Anglican Church of Canada: Headed Toward Oblivion
From WorldNetDaily:
The Anglican Church of Canada, once the bastion church of all non-Roman Catholic Christianity north of the American border, was formally warned this month that it is ever more rapidly disappearing, and that unless something drastic is done it will vanish altogether shortly after the mid-century.Familiar pattern here. The cozy, comfortable liberal establishment denominations have lost members.
The warning came in a report to the church’s bishops. It carried an unusual note of authenticity in that it was founded, not on census figures, but on the actual membership roles of parish churches. All its news was bad. Church membership has declined 53 percent over the last 40 years, it said, the sharpest decline of any major Christian denomination.
That is, it fell from 1.3 million in 1961 to 642,000 in 2001. Moreover, the rate of decline is quickening, the drop between 1981 and 2001 being much sharper than that between 1961 and 1981.
Other churches are losing members as well. The United Church of Canada (an 80-year-old union of Methodists, Congregationalists and some Presbyterians) has fallen from 1.04 million to 638,000 over the 40-year period. Presbyterian membership (i.e., those Presbyterian congregations that did not join the United Church) is down 39 percent, Baptist membership is down 7 percent and Lutheran down 4 percent. The membership lists of the Pentecostal Assemblies of Canada have meanwhile risen 38 percent over the period to 232,000 in 2001. Last year, that number stood at 243,000.

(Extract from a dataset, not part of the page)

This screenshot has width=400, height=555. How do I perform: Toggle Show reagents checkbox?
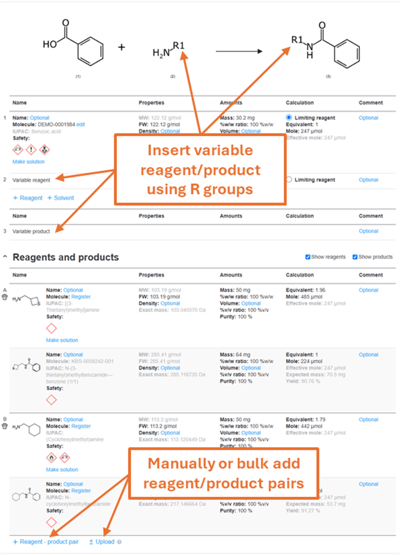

The article then goes on to quote Archbishop Andrew Hutchison, the Anglican primate of Canada. But his response seems distinctly feckless.

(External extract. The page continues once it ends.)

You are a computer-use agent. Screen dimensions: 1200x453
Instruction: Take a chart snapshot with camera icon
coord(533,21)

. . . the significance of the archbishop’s response lay in what he did not mention, notably the church’s consistent departure from traditional Christian teaching, which has been going on throughout the whole 40-year period of decline. It began with the acceptance of serial marriage, progressed to the ordination of women, then to the funding of terrorist groups in Africa, and finally to the acceptance of homosexual practice. The church’s latest foray is its tacit approval of homosexual marriage, which has seen it virtually disowned by the Anglican churches of Africa and Asia.There is, of course, an alternative explanation. The person who did the study, Keith McKerracher, blames excessive bureaucracy.
[. . .]
But the fact the archbishop refuses to recognize his church’s liberal leaning as a possible explanation for the exodus of more than half its members means he’s highly unlikely to begin reasserting Christian teaching.

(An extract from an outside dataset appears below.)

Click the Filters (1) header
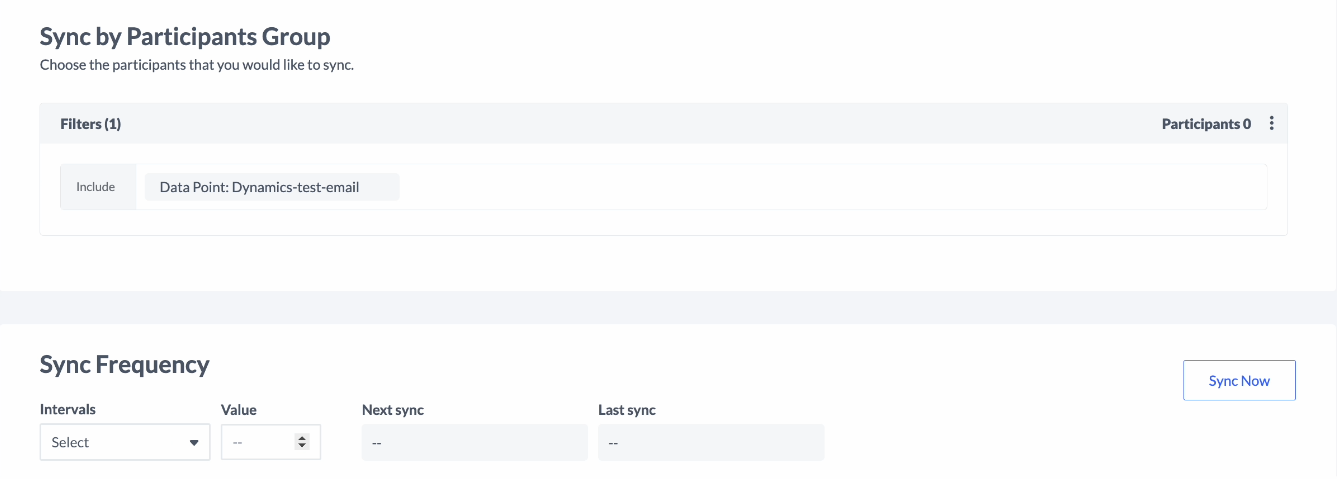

McKerracher says even though his report shocked some of the bishops, he doubts the Anglican Church, as currently organized, can find the willpower to take action. He says Canada’s Anglican hierarchy is woefully bureaucratic, and that most decision-making is bound up in inefficient committees.Of course, bureaucracy and theological liberalism go together. The more bureaucratized a church, the further the leadership is from the ordinary believers in the pews, and the closer they are to secular elites in academia, the media, interest groups and politics.
“The church should do some marketing research to find out why people are fleeing,” he says. “But I don’t think the Anglicans will do anything.
“They talk things to death. And my impression is that the bishops are not going to go around telling priests to shape up.”
It’s a familiar story, afflicting “Mainstream Protestantism” in the US, and some sectors of the Catholic Church.